# How to connect together multiple fact tables



## lourson (Feb 22, 2013)

Hi,
I have multiple fact tables, and dimension tables. My question is : what is the best way to connect the fact tables together. 
At first I just connected each fact table to my dimensions. For basic calculation, that is working fine.
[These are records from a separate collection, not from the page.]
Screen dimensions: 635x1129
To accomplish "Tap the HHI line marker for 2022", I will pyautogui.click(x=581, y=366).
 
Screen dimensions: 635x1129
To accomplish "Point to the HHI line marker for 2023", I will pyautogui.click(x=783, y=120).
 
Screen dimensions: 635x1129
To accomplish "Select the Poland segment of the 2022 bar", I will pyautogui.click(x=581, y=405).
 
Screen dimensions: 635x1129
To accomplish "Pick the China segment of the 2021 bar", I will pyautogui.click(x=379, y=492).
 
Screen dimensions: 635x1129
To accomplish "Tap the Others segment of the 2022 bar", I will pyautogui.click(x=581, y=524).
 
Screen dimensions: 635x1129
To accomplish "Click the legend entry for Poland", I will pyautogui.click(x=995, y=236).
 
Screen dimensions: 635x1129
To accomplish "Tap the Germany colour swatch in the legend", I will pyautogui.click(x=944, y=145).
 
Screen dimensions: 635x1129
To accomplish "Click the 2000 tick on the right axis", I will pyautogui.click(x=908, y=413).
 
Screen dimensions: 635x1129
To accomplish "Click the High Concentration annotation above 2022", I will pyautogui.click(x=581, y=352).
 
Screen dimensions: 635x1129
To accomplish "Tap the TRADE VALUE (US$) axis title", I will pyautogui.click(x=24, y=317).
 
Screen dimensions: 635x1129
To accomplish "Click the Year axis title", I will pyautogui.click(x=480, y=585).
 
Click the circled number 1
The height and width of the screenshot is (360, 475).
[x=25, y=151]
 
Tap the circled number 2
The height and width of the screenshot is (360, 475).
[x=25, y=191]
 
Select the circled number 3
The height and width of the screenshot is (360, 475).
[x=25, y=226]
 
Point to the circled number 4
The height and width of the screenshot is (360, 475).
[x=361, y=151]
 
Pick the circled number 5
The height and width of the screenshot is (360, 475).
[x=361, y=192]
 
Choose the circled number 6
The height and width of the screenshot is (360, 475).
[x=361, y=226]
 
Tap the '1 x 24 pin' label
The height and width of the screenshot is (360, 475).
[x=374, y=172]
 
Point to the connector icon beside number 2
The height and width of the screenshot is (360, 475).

But then I need to create conditions covering multiple fact tables and I'm starting to create a schema like hell, which doesn't seem a long term reliable idea.
Click here to see a version of my schema with the minimum details (I will be adding more facts tables):

Most of my information is related to user accounts, and my DimAccount get me all my users ID.
here the kind of metrics I'd like to have, which requires me to look at data in multiple fact tables at once:


Number of users who have 1 Thread but no Answers and no Actions.
Most active users (number of threads or answers) on a given period
How do you suggest I do that ? I've used the DimAccounts table to create calculated columns which get the values from each fact tables, is this a correct way to do that ? It feels bad...
Thanks a lot !


----------



## marco.russo (Feb 24, 2013)

Creating calculated columns would generate static data, whereas you might want to analyze a specific period of data in a dynamic way.
For example, the following calculation would solve the "Number of users who have 1 Thread but no Answers and no Actions" even if it wouldn't work with your schema because I don't see a relationship between DimAccounts and ActionData.


```
UsersOneThread :=
COUNTROWS (
    FILTER (
        DimAccounts,
        CALCULATE ( COUNTROWS ( Threads ) ) = 1
        && CALCULATE ( COUNTROWS ( Answers ) ) = 0
        && CALCULATE ( COUNTROWS ( ActionData ) ) = 0
    )
)
```

The following one (Most active users) can be resolved in different ways, it depends if you want a PivotTable or a DAX query. What is your goal?


----------



## lourson (Feb 25, 2013)

Thank you very much for your insight. I haven't thought of such an elegant way to handle this problem! It seems to work fine (once I added the missing relationship indeed). I'm cleaning right now my old fashion way 

Regarding the other data, I'm constructing a dashboard with slicers and many graphs and I'd like to include a table with the TOP users list. I'm not sure which way would be best to do so?


----------



## marco.russo (Feb 25, 2013)

There are two ways: using a PivotTable sorting and filtering data by using the "Top 10" filter in rows, or writing a DAX query as described here up to "Edit DAX" step: Linkback Tables in PowerPivot for Excel 2013 | SQLBI


----------



## lourson (Feb 26, 2013)

Hi

Related question with the same dashboard, in order to extend the "Number of users who have 1 Thread but no Answers and no Actions" KPI : If I wanted to filter on users who have subscribed at least XX weeks before the current week, how could I do that? (XX could be 1 for now).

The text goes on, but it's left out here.